### Data excerpts ###
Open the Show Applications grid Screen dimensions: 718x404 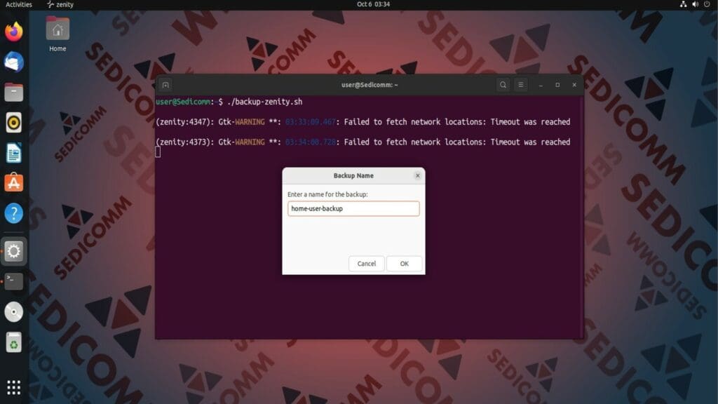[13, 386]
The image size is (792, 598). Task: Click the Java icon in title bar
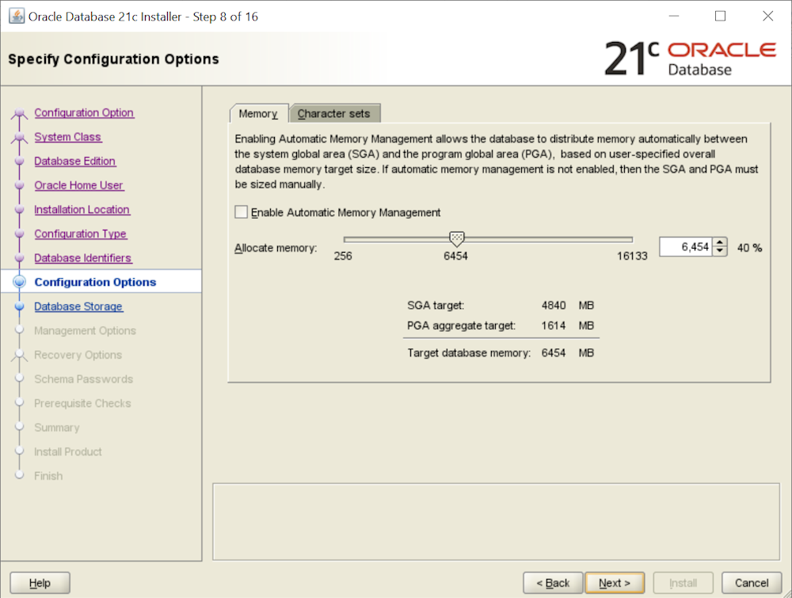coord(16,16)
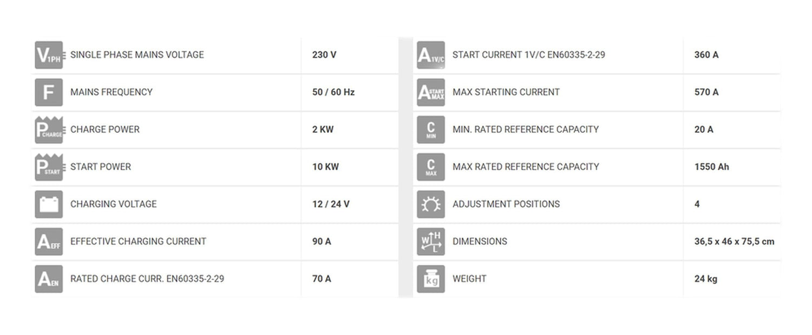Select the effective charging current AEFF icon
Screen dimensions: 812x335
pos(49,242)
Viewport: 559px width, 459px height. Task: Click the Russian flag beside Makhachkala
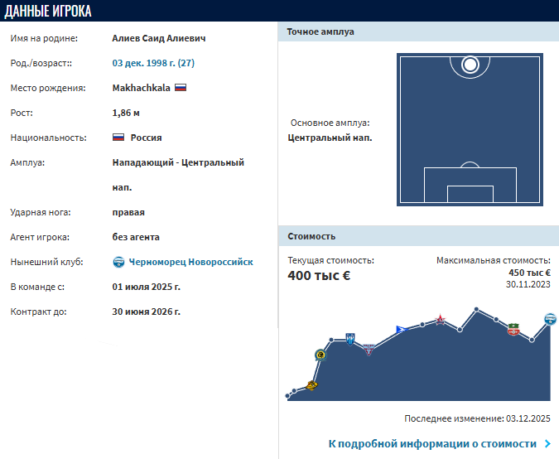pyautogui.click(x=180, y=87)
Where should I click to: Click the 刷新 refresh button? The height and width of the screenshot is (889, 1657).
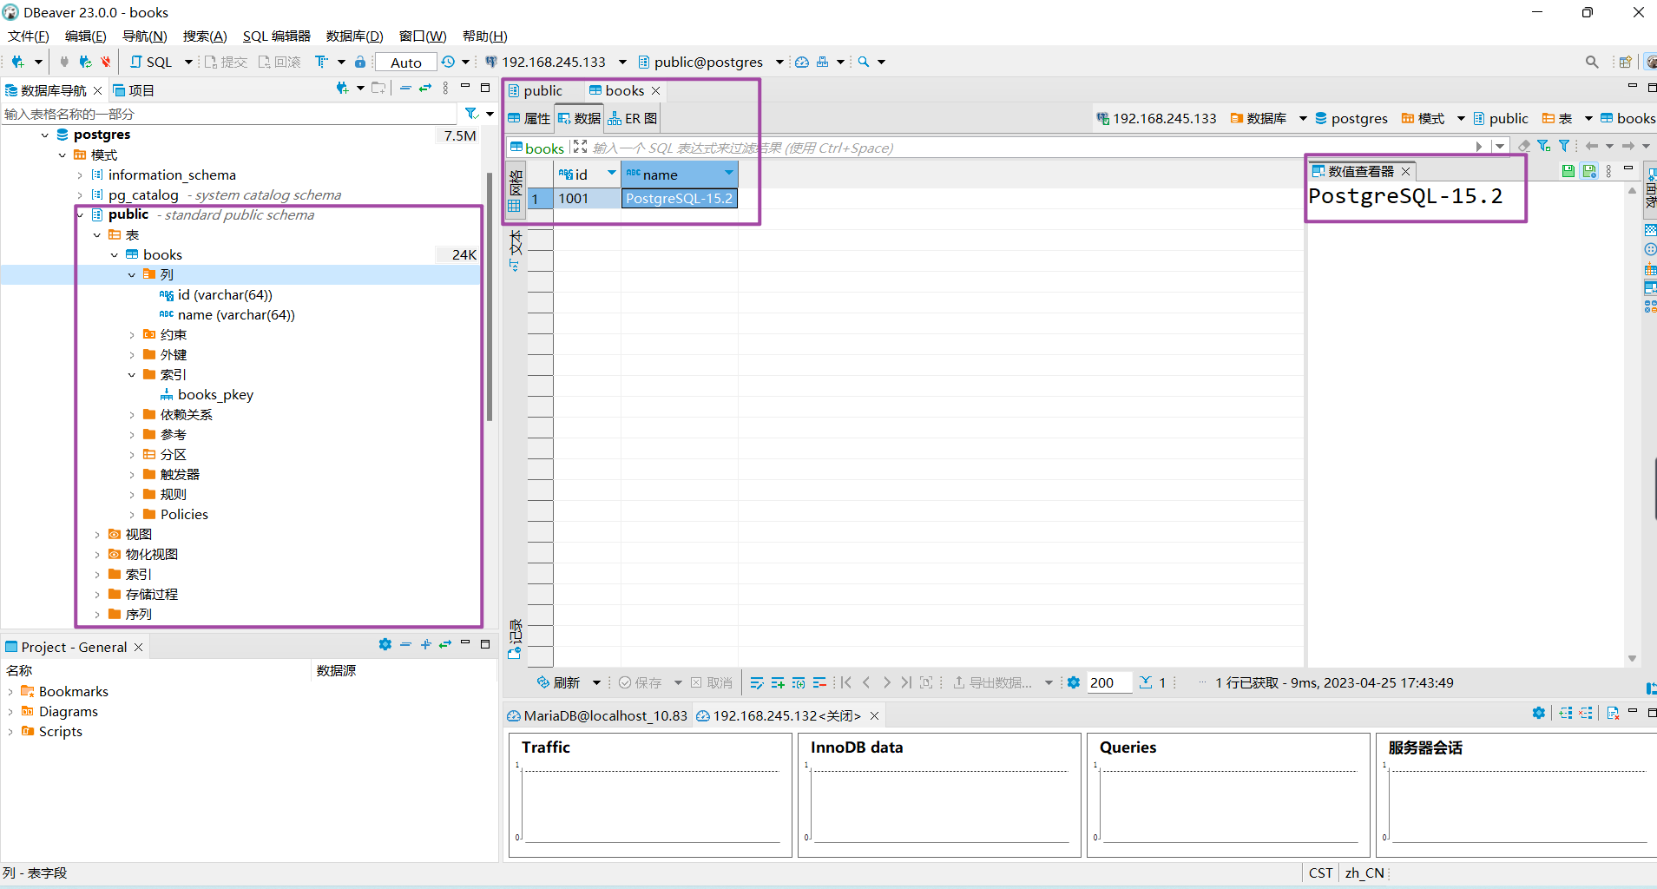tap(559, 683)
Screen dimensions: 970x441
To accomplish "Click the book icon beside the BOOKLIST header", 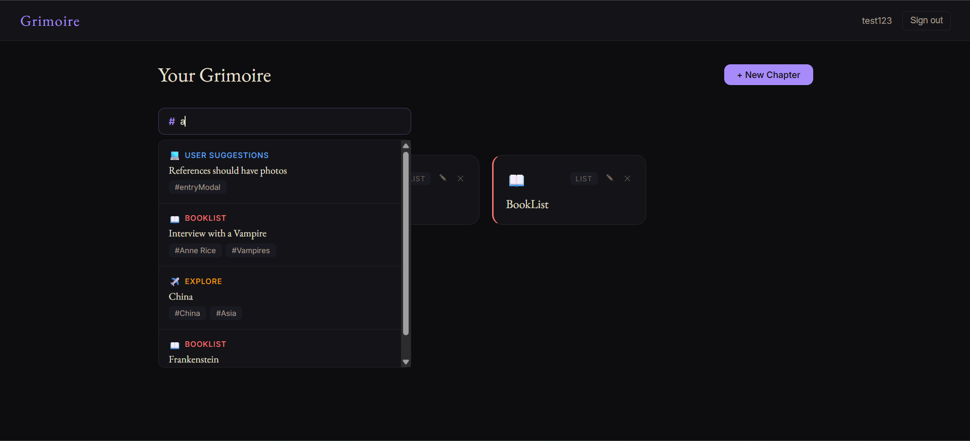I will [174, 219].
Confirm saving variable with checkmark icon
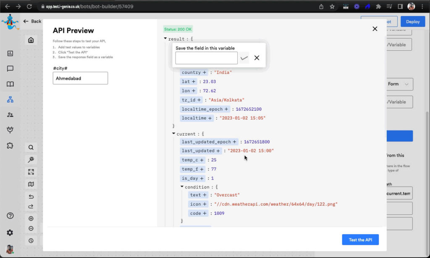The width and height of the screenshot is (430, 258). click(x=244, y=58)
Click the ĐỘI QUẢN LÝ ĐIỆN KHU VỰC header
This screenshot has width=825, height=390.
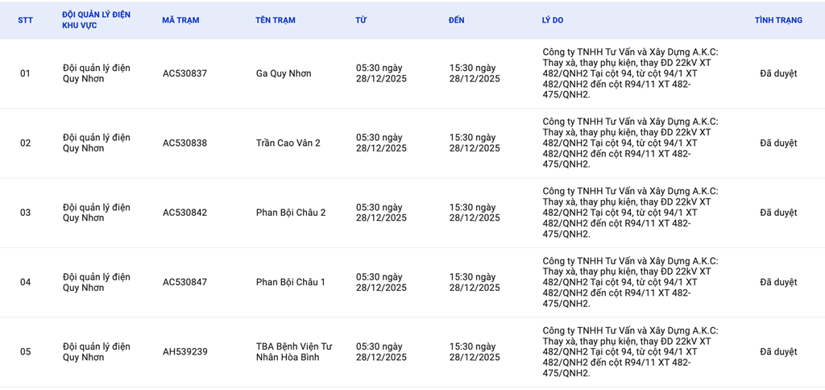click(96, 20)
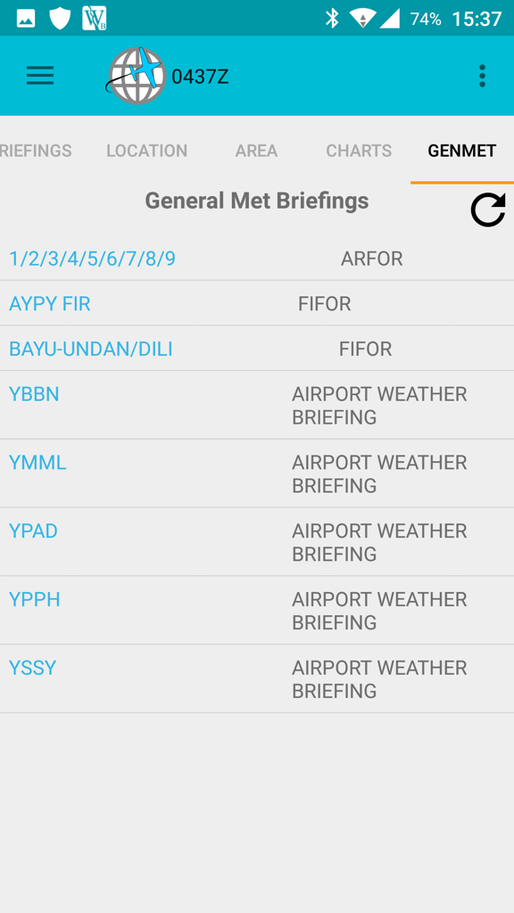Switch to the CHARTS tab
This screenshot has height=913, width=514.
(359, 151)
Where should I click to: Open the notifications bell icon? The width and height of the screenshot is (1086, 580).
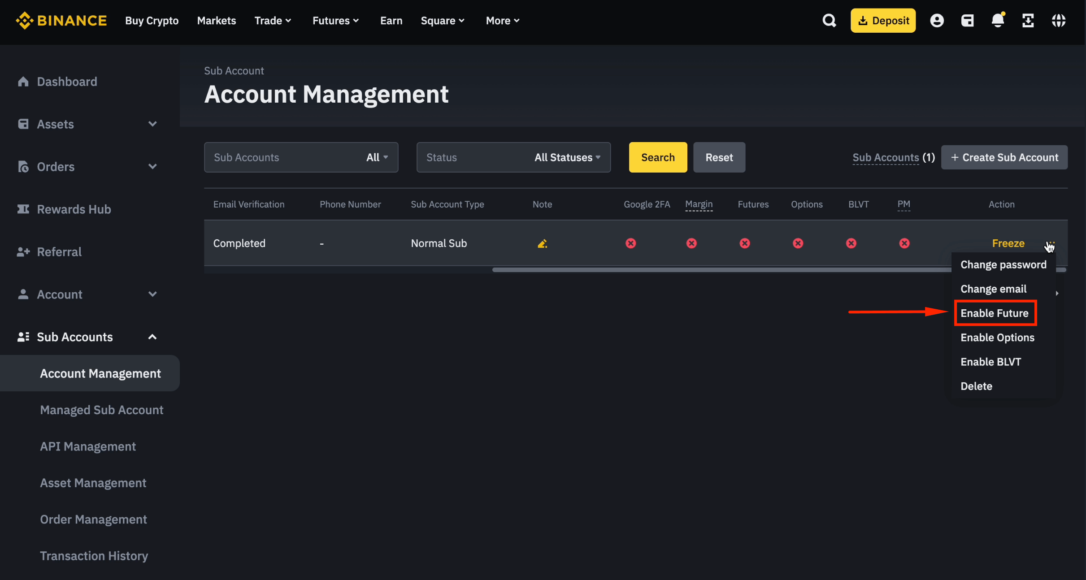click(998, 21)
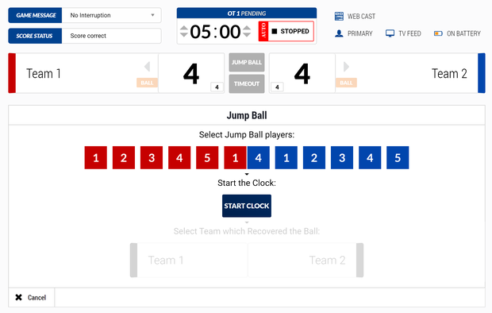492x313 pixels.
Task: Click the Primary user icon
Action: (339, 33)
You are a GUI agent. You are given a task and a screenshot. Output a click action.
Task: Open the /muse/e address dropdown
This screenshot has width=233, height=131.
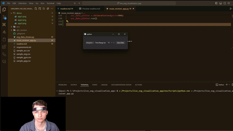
###
## Instructions to follow
Rewrite the lines of the items as a JSON list of strings, one string per line, starting at the line that contains "Where should I click to: Open" and ending at the end of the items, both ends included. Skip blank lines and leave the pictures out.

## Worked solution
[
  "Where should I click to: Open the notifications bell icon? The width and height of the screenshot is (1086, 580).",
  "click(998, 21)",
  "492x313 pixels.",
  "Task: Click the Primary user icon",
  "Action: (339, 33)",
  "You are a GUI agent. You are given a task and a screenshot. Output a click action.",
  "Task: Open the /muse/e address dropdown",
  "This screenshot has width=233, height=131."
]